As of last Friday morning Antioch had 100 applications on hand for its next class, which will start in the fall of 2012. The admissions department hoped to reach 180 applications by the Feb. 15 application deadline. But just 24 hours after the Yahoo! News article was released, Antioch had received 1,000 applications through its online submission form. By early this week 2,200 applications were in hand, with another 5,500 in progress. After receiving 100,000 unique visitors on Friday, Antioch’s Web site crashed.

Because of confusion over the Antioch name, Antioch University Midwest and its parent, Antioch University, also benefited from the national publicity. AUM received 10 times as many inquiries last week through its Web site, according to Communications Director Walt Ulbricht, and Antioch University Director of Communications Lynda Sirk spent all weekend responding to thousands of e-mails. Those institutions may see an uptick in admission, as many of the people who contacted them were interested in graduate or doctorate programs, Sirk said.

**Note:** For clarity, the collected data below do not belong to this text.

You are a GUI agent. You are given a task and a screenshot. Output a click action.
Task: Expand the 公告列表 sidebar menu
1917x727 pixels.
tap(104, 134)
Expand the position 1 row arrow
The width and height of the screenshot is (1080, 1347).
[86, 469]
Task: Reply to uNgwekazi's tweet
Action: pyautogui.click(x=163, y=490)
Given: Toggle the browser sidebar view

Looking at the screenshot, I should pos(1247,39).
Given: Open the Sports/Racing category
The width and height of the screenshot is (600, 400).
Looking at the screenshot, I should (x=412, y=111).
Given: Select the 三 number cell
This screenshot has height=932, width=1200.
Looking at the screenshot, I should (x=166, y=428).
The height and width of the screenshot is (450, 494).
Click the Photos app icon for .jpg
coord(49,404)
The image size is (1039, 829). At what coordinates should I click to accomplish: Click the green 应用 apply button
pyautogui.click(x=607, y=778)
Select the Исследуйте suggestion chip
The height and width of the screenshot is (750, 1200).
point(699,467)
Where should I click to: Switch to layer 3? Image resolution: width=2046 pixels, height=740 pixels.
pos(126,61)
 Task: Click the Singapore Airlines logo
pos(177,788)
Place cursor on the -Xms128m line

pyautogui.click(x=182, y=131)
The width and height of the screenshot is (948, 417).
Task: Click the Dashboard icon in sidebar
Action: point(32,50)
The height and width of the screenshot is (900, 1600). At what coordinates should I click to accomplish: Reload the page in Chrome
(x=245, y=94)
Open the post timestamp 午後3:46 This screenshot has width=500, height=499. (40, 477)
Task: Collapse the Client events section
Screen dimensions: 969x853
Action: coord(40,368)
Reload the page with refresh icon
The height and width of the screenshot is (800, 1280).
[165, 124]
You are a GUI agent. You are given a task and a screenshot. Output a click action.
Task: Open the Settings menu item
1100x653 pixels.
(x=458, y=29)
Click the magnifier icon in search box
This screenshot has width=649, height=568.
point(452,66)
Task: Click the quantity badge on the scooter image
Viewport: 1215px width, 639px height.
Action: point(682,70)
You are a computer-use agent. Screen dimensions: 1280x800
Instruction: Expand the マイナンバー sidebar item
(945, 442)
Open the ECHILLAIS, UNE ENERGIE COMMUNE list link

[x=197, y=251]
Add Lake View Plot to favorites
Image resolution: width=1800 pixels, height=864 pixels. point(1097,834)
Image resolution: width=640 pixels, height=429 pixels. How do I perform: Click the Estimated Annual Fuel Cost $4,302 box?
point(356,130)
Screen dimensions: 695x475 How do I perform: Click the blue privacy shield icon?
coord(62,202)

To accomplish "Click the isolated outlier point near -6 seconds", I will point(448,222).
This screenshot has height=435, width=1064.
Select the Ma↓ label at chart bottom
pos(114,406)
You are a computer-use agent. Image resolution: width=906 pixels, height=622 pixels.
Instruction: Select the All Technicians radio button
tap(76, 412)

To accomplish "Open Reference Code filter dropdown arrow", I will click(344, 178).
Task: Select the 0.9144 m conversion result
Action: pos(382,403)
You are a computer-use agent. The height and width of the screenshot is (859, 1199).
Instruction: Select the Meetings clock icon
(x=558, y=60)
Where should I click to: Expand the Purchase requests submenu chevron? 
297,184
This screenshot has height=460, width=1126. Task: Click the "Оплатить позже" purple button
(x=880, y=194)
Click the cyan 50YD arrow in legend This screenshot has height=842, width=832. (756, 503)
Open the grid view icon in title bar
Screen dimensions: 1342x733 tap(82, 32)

Even though Antioch College was “unprepared for the level of response,” Mesquita said, the college will hire temporary staff and use volunteers to reply to every e-mail and review each application to find the most academically prepared students with the right combination of grit and determination to thrive at Antioch.

“This is a competitive process where we will be scrutinizing each student on academic preparation, social fit and outlook towards their educational experience,” Mesquita said. “Antioch always prided itself on bringing in a special breed of students.” The first class had an unweighted average GPA of 3.56 and ACT score of 27.

By 2015 the college aims to have 300 students on campus, most paying an annual room and board fee that is currently $8,600 per year. Roosevelt said the tuition scholarships are not an out-flow of money, since they will be getting room and board fees, but are critical to helping Antioch compete with similar liberal arts colleges as Antioch gains momentum over the next few years.

The scholarship is also a financial incentive for the risk of attending a college that is not accredited, Mesquita said. The college is on-track to gain accreditation by 2016, having been authorized for accreditation through the Ohio Board of Regents’ next review in 2014, according to Antioch’s Web site.

The Antioch free-tuition story, originally published on the CBS Moneywatch Web site with the headline, “How to get a $106,000 college education for free,” went viral just as the high cost of college tuition was in the news. In his State of the Union speech last week, President Obama vowed to cut federal spending for colleges that don’t keep rising tuition in check. Next year there will be 200 schools in the US that cost more than $50,000 per year to attend, according to Mesquita. And for the first time, in 2011, the average US student had more than $25,000 in debt upon graduation. Mesquita said that Antioch needs to keep its costs low so it can compete once the tuition scholarships expire.

For at least the next three years, Antioch will remain dependent upon philanthropic donors to cover its operating expenses of about $8 million per year and continuing capital projects, such as renovations to North Hall, the gymnasium and the science labs. Because many foundations and individuals without ties to Antioch still may find a donation to the college too precarious, the college will continue to rely on its alumni, Roosevelt said.

Roosevelt attributes the recent uptick in giving to the demonstrated success of its first class and a fundraising office that continues to become more professional and focused. More Antiochians are giving, including some who have not donated in many years. Still, Roosevelt said, some prospective donors are waiting until they are more confident that the college can succeed in the long term, and it’s his goal to make sure it will. Though the first semester went well, Roosevelt wants to continue to make improvements.

“[Propsective donors] want to come to campus to see a respectful, attractive place with rigorous instruction in the classroom before they could contemplate giving at another level,” Roosevelt said.